PHILADELPHIA (AP) -- A funeral director who authorities said conspired to illegally harvest body parts from corpses pleaded guilty Wednesday to 248 felonies related to the case.
James McCafferty, 38, of Philadelphia, and others were accused by a grand jury of letting a group of "cutters" hack up bodies -- without the families' knowledge or permission -- for $1,000 per corpse. The parts, often diseased, were then sold to hospitals, authorities said.
McCafferty pleaded guilty to charges including conspiracy, theft by deception and theft by unlawful taking.
He may be asked to testify against his co-defendants as part of the plea agreement, assistant district attorney Evangelia Manos said Wednesday.
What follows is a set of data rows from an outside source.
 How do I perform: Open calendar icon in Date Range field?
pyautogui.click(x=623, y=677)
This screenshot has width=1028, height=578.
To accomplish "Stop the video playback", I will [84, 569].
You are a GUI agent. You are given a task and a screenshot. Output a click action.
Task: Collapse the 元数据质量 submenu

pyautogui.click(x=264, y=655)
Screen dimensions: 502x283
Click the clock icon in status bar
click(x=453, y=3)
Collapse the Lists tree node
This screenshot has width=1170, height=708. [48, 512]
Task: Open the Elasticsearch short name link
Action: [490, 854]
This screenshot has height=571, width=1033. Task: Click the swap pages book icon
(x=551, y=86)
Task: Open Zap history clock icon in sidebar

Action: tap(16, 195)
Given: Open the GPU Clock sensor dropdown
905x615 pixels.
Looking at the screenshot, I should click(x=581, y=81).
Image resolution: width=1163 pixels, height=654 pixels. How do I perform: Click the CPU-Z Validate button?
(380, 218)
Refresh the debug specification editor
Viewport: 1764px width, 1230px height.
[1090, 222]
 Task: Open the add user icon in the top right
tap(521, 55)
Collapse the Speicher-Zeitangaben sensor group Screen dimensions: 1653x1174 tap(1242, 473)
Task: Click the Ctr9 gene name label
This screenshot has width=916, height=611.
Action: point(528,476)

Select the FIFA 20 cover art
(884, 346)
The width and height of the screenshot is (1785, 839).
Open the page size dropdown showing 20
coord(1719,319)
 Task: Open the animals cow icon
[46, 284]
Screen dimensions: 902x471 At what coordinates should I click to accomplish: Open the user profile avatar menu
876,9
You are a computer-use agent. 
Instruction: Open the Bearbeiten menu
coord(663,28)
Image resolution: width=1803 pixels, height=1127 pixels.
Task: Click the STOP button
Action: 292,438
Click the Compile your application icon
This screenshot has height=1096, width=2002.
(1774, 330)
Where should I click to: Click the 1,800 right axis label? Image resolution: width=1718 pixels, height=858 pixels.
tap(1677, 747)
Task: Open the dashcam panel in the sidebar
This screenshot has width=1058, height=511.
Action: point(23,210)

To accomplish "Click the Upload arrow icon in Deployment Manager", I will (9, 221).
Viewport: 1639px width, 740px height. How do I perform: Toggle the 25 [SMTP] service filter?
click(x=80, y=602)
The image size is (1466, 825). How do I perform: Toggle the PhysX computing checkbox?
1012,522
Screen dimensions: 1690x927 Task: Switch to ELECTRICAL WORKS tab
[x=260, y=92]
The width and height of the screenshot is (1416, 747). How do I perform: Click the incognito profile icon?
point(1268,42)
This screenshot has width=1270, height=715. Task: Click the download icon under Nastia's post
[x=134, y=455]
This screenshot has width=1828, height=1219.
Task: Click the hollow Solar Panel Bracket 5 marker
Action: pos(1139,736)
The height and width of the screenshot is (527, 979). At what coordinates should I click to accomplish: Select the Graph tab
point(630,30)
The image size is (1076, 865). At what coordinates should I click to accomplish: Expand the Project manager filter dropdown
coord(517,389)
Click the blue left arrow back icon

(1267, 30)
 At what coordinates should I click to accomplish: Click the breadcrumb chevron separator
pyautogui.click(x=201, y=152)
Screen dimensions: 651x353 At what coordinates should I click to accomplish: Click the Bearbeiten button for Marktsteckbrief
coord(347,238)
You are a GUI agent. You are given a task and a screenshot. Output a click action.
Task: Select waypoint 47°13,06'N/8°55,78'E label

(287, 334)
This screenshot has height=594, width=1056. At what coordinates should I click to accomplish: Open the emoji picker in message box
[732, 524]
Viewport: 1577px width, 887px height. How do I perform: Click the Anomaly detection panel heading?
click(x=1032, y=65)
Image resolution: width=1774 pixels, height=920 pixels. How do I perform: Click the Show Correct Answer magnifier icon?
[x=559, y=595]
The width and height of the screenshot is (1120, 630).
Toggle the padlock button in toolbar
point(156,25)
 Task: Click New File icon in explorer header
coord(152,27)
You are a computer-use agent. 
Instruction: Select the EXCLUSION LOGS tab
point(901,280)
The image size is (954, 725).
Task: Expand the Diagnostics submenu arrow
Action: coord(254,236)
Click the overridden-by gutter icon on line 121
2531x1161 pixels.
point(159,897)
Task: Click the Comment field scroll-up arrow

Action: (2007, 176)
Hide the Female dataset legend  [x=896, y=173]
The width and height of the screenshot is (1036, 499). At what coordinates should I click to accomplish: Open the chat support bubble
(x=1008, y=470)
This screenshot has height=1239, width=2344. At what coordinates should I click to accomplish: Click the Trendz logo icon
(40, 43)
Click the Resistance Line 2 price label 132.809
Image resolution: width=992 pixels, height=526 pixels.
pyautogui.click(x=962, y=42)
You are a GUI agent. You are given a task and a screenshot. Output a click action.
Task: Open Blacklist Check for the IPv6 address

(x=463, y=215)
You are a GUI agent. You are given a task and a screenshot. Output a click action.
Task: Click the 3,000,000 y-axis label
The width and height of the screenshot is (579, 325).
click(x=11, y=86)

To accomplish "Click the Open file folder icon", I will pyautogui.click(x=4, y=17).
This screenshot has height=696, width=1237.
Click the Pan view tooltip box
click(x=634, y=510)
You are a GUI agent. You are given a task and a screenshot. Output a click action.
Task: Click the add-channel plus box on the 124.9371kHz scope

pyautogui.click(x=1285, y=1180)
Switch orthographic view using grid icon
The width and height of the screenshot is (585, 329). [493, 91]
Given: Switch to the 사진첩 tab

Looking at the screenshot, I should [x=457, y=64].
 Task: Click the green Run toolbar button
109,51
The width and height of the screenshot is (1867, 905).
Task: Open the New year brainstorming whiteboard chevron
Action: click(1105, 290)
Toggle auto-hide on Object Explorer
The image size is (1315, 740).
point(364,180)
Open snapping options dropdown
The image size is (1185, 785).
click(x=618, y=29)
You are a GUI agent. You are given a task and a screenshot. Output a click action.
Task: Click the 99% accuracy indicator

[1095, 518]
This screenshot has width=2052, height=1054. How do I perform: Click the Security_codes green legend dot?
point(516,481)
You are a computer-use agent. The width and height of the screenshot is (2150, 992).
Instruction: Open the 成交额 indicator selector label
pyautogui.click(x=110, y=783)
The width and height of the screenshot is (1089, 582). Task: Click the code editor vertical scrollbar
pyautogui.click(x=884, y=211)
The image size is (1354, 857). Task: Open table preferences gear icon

Authorities say Michael Mastromarino, of Biomedical Tissue Services in New Jersey, ran the scheme with funeral homes in New York and Philadelphia. In New York, he has pleaded guilty to 14 counts that include enterprise corruption, body stealing and reckless endangerment.
Mastromarino and brothers Louis and Gerald Garzone, who worked with McCafferty at the Garzone Funeral Home in Philadelphia, still face trial in Pennsylvania next month.
Another defendant, Lee Cruceta, a former nurse who allegedly ran the cutting crew, pleaded guilty earlier this year.